■ **Page excerpt**

Don’t ignore climate change

Lindsey Hecox

 Last week, an article declaring the death of the Great Barrier Reef made its way into the social media streams of thousands of people. Written in the form of a mock obituary, its author, Rowan Jacobsen, reported that the Reef had met its ultimate fate after a remarkable life of 25 million years. This alarming story came as a shock to many, even those who do not typically follow news regarding climate change and other pressing environmental issues.  

 While the story may have disrupted your peace of mind about our environment, scientists have explained that there isn’t much to worry about at this point in time. This ecosystem, located off the eastern coast of Australia, is the largest living organism on Earth. Measuring in at nearly 1,400 miles, it is hard to imagine the Great Barrier Reef has suddenly died without the slightest warning to the general public. While the reef has recently been under stress, it is not dead by any means.

■ **Given information**
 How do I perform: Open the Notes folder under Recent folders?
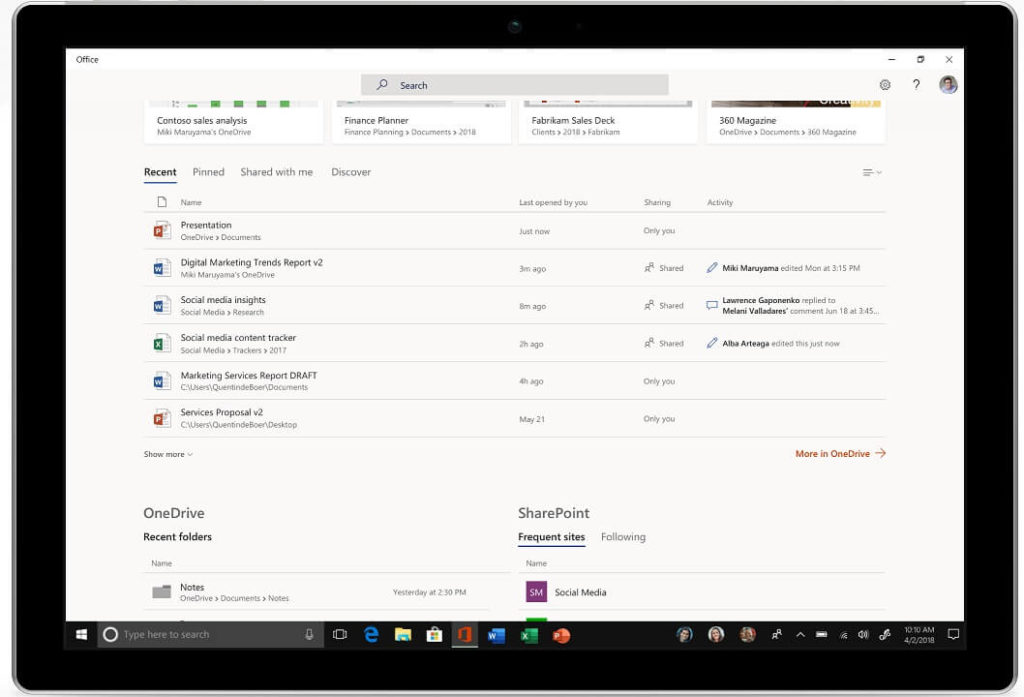click(x=192, y=587)
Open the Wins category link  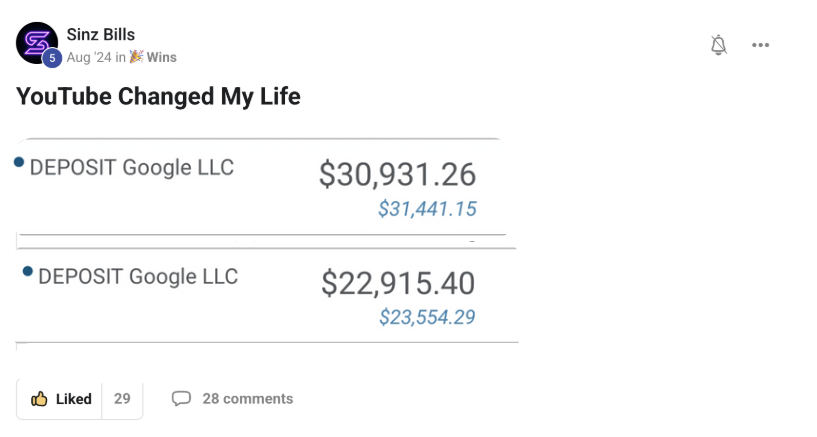[x=161, y=57]
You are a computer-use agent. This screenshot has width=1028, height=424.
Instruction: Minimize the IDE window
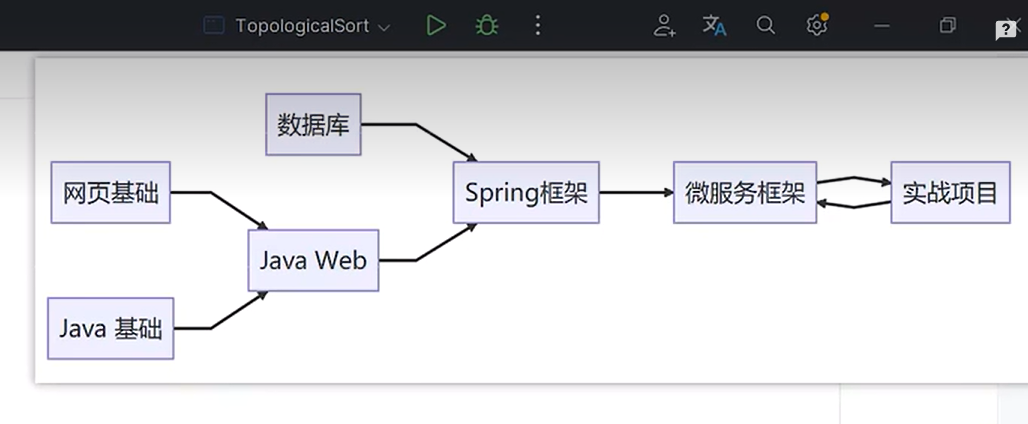(882, 26)
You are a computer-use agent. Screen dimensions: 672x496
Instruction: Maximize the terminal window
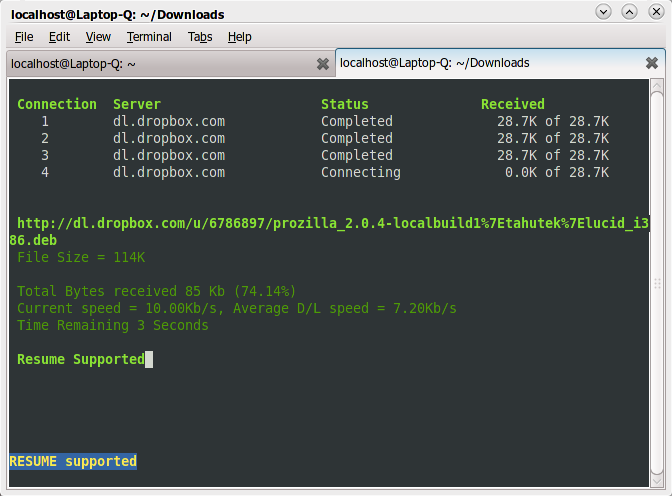pyautogui.click(x=629, y=12)
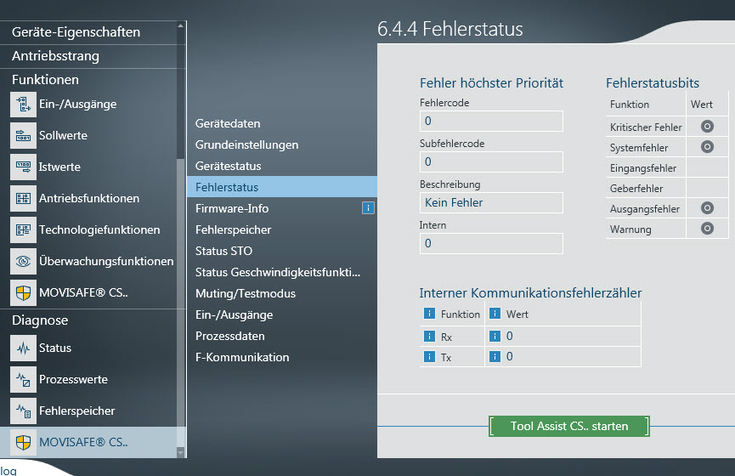
Task: Open the F-Kommunikation entry
Action: click(x=242, y=357)
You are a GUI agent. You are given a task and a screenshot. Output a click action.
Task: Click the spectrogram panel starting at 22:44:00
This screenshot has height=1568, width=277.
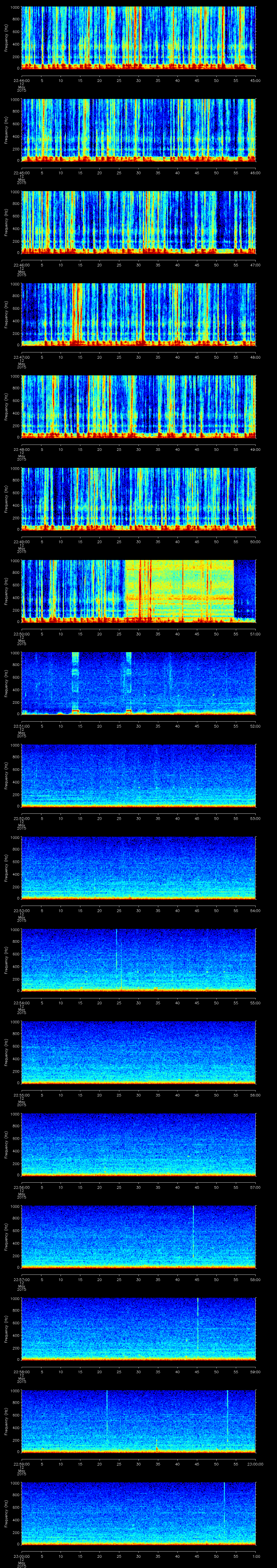(139, 38)
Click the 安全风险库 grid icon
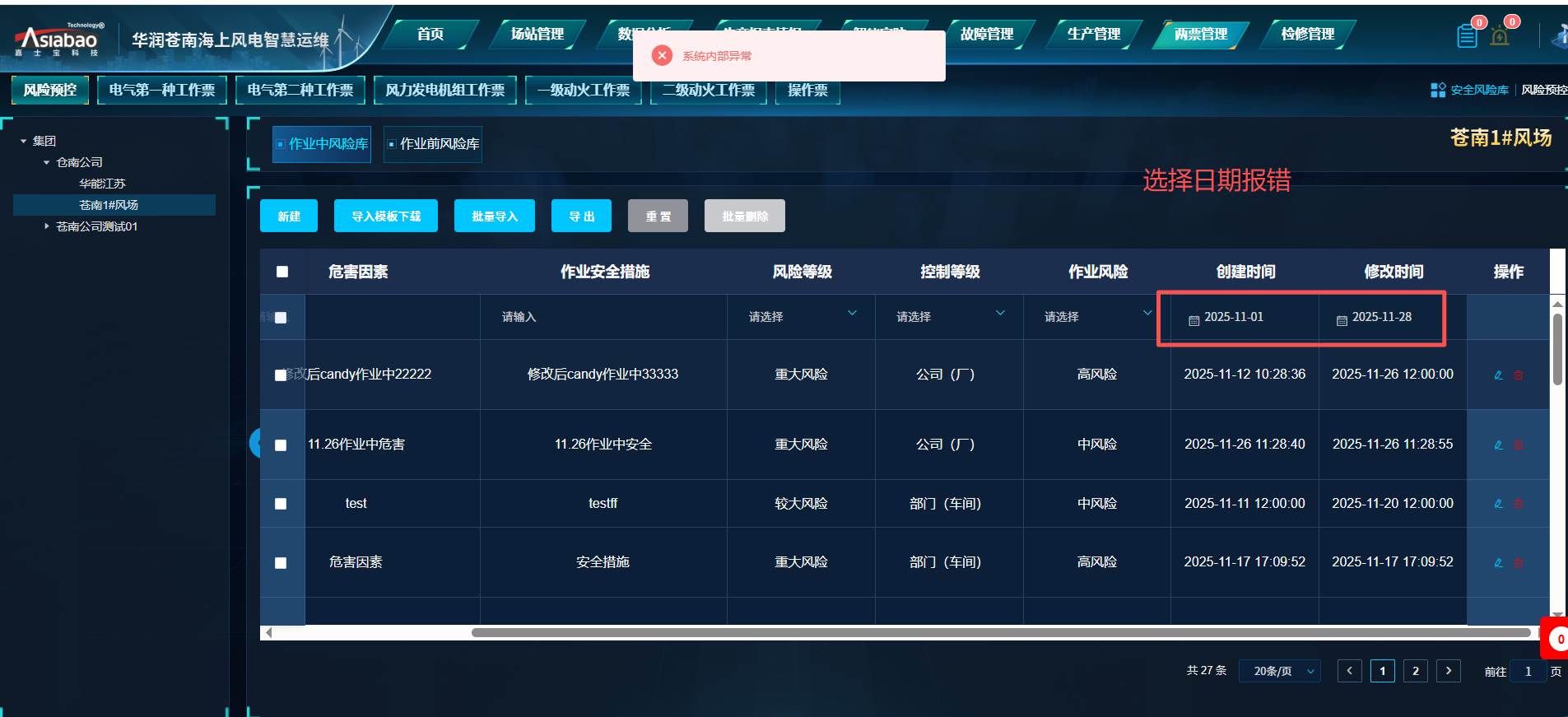This screenshot has width=1568, height=717. click(1438, 91)
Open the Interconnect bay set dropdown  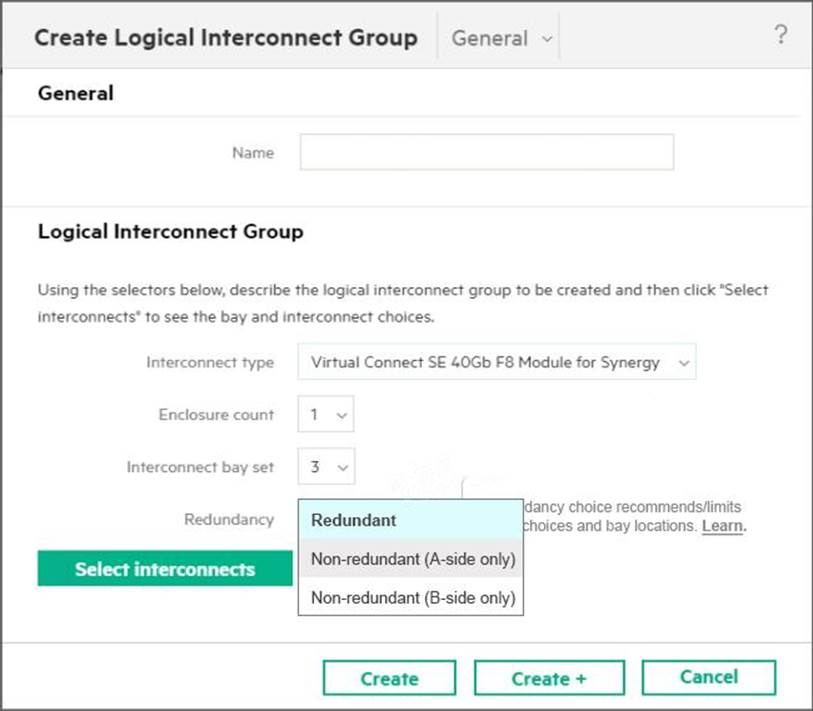(x=326, y=467)
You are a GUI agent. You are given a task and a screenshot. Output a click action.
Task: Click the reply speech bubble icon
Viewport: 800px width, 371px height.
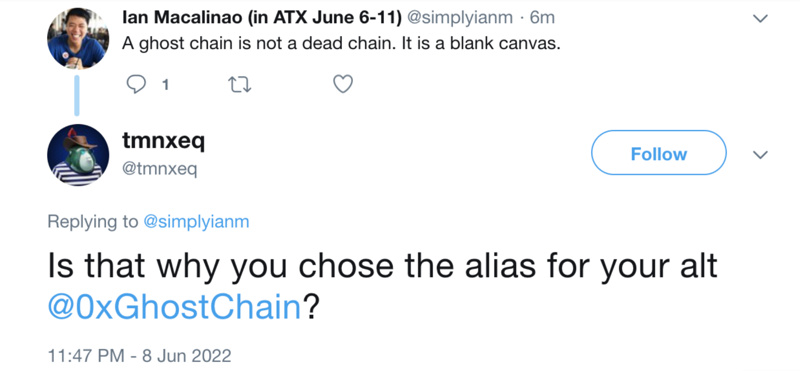(136, 84)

■ **Things to do**
1. In the climate change piece, how long has the Great Barrier Reef lived, according to the mock obituary?
2. Please condense the paragraph of the climate change piece that begins "While the story may have disrupted" into a shorter version that keeps its main facts.
3. Copy the passage of the climate change piece that begins at the words "While the story" and stops after "by any means.".

■ **Answers below**
1. 25 million years.

2. Scientists say there is little to worry about for now. The Great Barrier Reef lies off Australia's eastern coast, is the largest living organism on Earth and measures nearly 1,400 miles, so a sudden death without any public warning is hard to imagine. It has recently been under stress but is not dead.

3.
While the story may have disrupted your peace of mind about our environment, scientists have explained that there isn’t much to worry about at this point in time. This ecosystem, located off the eastern coast of Australia, is the largest living organism on Earth. Measuring in at nearly 1,400 miles, it is hard to imagine the Great Barrier Reef has suddenly died without the slightest warning to the general public. While the reef has recently been under stress, it is not dead by any means.